-- Data follows --
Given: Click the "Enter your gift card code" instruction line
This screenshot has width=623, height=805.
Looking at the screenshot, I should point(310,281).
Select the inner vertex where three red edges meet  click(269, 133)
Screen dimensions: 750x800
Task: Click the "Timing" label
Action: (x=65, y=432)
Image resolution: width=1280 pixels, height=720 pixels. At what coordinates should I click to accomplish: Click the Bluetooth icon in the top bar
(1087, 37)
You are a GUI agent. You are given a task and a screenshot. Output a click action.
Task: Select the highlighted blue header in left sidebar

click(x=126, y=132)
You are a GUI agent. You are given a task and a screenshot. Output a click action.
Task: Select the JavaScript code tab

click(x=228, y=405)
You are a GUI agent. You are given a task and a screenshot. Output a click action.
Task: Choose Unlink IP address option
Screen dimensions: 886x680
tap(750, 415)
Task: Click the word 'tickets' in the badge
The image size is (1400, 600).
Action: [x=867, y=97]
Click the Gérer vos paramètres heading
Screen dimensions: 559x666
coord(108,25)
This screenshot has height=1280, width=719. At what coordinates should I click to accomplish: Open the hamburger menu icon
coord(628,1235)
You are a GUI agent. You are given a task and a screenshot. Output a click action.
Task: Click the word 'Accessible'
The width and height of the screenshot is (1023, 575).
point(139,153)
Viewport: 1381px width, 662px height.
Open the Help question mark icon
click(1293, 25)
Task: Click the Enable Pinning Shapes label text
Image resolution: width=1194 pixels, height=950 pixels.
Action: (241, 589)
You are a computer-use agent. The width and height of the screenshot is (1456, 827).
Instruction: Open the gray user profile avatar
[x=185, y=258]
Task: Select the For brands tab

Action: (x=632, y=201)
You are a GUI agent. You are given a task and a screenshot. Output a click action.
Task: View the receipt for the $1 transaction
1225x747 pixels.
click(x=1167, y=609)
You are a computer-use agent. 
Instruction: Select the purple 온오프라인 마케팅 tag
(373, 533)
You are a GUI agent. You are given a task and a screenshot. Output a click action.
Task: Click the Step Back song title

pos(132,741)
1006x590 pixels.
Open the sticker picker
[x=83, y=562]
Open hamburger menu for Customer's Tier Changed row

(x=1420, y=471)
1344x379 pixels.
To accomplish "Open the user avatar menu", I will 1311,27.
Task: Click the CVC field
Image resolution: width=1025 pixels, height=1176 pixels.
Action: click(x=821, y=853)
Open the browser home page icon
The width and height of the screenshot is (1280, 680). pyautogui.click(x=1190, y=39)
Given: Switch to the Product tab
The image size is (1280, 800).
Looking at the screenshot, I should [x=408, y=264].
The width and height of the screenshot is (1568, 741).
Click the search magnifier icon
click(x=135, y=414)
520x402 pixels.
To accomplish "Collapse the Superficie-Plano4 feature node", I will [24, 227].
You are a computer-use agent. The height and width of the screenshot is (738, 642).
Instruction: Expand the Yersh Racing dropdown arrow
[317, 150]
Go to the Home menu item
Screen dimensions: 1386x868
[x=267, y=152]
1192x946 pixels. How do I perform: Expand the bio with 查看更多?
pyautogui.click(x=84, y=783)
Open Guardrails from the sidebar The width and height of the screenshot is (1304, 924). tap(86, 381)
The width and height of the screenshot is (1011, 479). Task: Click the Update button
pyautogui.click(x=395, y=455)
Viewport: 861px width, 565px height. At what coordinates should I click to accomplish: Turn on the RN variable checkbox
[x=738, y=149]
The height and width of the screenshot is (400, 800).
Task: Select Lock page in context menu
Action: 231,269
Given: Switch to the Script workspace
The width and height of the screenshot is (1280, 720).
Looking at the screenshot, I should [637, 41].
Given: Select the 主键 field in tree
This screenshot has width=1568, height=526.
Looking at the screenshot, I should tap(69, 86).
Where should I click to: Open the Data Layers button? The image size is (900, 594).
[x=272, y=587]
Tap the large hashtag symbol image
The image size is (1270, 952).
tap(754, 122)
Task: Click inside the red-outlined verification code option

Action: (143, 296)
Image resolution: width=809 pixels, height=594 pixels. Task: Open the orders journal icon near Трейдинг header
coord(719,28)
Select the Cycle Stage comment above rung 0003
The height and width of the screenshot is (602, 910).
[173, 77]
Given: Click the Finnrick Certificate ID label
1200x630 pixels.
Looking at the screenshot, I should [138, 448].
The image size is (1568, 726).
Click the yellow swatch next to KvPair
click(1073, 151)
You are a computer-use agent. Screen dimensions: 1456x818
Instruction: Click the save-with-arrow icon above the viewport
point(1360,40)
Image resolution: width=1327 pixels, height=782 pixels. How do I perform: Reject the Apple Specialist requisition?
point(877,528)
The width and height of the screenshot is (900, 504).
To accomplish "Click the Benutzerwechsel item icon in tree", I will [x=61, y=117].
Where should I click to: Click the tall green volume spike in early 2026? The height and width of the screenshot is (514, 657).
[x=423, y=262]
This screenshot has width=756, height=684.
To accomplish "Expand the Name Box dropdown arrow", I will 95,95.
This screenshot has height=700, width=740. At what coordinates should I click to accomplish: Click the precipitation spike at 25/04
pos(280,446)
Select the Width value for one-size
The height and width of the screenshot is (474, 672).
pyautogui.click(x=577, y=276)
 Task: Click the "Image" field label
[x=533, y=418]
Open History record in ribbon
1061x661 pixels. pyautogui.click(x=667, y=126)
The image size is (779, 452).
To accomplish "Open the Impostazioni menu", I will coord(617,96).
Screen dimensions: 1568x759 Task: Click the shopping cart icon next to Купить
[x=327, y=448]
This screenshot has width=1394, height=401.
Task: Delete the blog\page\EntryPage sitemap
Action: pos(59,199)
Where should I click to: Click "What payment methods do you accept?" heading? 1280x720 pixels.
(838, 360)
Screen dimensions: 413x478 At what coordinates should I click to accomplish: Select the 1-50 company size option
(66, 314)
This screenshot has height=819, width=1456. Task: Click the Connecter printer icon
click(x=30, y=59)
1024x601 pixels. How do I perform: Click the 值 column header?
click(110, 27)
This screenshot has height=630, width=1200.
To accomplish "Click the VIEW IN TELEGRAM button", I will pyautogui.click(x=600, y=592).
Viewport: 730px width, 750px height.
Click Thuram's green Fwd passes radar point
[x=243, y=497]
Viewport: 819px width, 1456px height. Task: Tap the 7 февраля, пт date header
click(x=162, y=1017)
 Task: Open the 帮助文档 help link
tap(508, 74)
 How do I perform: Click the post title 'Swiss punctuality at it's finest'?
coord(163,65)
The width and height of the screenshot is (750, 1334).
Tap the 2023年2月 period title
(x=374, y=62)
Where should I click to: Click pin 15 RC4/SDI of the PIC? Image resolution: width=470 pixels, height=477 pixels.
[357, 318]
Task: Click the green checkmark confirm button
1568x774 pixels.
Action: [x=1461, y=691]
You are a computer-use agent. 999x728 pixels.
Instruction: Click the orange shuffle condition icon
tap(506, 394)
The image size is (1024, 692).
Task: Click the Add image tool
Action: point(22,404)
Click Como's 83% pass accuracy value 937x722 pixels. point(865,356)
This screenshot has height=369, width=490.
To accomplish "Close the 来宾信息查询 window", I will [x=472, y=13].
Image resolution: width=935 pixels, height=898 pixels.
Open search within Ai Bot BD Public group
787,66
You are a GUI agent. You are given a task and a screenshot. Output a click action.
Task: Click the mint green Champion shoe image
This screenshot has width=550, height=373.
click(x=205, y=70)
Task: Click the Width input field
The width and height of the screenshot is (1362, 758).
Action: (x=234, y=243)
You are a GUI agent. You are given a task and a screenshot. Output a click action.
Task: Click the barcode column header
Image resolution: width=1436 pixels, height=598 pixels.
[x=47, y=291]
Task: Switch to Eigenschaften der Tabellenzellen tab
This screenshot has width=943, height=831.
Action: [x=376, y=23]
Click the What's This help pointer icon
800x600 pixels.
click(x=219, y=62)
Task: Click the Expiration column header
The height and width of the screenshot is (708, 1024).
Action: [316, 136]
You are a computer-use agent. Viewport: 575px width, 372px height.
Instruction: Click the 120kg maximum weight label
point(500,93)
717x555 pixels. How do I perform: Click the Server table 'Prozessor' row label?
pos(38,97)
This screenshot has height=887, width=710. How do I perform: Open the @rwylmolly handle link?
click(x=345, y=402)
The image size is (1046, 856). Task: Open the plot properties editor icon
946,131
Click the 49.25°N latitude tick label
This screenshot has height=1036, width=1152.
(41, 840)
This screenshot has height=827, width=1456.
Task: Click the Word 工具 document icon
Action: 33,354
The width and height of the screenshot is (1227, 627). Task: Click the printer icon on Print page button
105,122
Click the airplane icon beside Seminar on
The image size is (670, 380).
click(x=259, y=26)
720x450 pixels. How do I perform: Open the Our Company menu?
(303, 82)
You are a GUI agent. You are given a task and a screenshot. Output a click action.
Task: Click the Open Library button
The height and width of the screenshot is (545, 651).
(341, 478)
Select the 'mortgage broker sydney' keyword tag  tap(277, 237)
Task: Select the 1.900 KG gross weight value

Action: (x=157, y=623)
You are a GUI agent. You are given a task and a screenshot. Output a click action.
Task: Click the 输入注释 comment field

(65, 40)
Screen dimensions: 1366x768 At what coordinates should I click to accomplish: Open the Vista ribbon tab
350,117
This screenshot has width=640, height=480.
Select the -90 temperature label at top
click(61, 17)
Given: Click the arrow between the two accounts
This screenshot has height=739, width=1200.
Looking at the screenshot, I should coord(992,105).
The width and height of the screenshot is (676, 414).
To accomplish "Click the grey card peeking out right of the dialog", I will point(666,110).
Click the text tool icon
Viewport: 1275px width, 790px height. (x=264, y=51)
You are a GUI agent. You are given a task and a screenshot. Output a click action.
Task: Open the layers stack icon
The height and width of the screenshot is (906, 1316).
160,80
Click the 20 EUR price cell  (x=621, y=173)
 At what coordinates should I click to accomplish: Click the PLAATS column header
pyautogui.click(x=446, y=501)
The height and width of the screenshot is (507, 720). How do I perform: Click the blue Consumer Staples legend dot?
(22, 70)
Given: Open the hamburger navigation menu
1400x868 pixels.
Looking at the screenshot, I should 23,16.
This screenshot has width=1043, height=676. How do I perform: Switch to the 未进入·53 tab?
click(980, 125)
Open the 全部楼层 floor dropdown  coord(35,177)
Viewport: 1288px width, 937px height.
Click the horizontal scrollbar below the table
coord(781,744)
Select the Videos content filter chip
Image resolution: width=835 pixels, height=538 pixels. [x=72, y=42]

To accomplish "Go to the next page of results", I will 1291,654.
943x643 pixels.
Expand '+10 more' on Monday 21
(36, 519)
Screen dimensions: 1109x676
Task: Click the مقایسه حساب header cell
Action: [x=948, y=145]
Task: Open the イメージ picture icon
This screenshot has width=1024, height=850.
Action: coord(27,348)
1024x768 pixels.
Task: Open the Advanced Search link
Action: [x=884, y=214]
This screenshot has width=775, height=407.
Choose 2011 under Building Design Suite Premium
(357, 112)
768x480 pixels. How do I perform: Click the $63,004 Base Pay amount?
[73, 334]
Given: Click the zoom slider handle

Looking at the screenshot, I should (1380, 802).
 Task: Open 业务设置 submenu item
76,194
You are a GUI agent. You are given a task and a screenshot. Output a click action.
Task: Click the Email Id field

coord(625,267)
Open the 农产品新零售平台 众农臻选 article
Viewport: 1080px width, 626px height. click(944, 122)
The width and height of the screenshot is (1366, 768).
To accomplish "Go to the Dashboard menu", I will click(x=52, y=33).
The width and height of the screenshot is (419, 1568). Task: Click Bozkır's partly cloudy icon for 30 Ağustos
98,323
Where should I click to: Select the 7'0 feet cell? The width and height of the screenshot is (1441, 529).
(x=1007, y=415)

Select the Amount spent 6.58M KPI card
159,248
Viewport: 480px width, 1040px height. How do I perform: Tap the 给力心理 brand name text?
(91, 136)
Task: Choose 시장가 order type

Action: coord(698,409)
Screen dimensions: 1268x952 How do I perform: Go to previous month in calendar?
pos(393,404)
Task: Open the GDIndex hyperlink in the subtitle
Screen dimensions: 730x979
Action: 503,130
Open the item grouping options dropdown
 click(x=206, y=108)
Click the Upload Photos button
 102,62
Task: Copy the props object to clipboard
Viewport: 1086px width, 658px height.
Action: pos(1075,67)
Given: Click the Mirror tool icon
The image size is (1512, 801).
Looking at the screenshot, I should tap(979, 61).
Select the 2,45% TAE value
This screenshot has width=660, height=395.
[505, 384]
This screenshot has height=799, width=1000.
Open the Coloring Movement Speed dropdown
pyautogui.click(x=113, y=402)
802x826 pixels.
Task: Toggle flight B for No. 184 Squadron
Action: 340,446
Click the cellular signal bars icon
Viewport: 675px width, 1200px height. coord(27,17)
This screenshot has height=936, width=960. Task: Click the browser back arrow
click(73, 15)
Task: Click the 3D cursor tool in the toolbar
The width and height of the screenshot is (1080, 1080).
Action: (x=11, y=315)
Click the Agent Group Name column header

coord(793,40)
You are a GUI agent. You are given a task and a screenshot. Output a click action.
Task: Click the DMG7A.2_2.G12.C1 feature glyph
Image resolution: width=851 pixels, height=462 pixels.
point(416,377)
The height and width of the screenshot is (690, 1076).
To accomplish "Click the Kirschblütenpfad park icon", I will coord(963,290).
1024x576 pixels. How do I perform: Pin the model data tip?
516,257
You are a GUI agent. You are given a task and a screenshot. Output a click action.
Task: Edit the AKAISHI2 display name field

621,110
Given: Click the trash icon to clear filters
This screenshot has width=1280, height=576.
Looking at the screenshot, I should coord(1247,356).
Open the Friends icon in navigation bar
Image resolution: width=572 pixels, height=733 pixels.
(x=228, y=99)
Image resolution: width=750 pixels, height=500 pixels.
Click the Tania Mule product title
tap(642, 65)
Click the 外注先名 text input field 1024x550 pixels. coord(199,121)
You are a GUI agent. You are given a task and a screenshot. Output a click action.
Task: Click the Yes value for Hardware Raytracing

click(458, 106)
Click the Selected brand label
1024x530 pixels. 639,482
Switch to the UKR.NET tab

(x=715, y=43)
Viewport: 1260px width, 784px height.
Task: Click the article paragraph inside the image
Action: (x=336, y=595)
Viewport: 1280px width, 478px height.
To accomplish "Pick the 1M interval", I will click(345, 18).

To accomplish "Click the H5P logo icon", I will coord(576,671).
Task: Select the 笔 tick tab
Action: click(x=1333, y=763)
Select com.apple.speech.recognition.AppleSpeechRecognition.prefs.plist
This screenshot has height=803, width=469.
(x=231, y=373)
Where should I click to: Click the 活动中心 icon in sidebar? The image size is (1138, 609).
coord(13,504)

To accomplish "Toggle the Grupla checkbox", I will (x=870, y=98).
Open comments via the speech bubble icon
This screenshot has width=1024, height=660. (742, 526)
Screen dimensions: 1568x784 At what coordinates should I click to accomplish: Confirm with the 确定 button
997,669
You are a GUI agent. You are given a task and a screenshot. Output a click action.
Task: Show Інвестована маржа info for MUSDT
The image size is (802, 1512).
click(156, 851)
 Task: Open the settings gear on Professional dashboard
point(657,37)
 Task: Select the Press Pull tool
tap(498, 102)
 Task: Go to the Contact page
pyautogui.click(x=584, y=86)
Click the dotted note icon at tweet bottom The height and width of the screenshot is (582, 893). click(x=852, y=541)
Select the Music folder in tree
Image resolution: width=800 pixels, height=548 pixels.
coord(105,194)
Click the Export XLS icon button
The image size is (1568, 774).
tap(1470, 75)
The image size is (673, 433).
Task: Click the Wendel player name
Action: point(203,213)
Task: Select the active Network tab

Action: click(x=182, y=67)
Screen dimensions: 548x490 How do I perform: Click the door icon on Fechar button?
-- Data concluded --
Task requirements
Set down, from the entries above, exactly the lines from the one with "Task: Click the barcode column header" up to and including the one with "Task: Click the Open Library button", and no other lines.

Solution to the problem
Task: Click the barcode column header
Image resolution: width=1436 pixels, height=598 pixels.
[x=47, y=291]
Task: Switch to Eigenschaften der Tabellenzellen tab
This screenshot has width=943, height=831.
Action: [x=376, y=23]
Click the What's This help pointer icon
800x600 pixels.
click(x=219, y=62)
Task: Click the Expiration column header
The height and width of the screenshot is (708, 1024).
Action: [316, 136]
You are a computer-use agent. Viewport: 575px width, 372px height.
Instruction: Click the 120kg maximum weight label
point(500,93)
717x555 pixels. How do I perform: Click the Server table 'Prozessor' row label?
pos(38,97)
This screenshot has height=887, width=710. How do I perform: Open the @rwylmolly handle link?
click(x=345, y=402)
The image size is (1046, 856). Task: Open the plot properties editor icon
946,131
Click the 49.25°N latitude tick label
This screenshot has height=1036, width=1152.
(41, 840)
This screenshot has height=827, width=1456.
Task: Click the Word 工具 document icon
Action: 33,354
The width and height of the screenshot is (1227, 627). Task: Click the printer icon on Print page button
105,122
Click the airplane icon beside Seminar on
The image size is (670, 380).
click(x=259, y=26)
720x450 pixels. How do I perform: Open the Our Company menu?
(303, 82)
You are a GUI agent. You are given a task and a screenshot. Output a click action.
Task: Click the Open Library button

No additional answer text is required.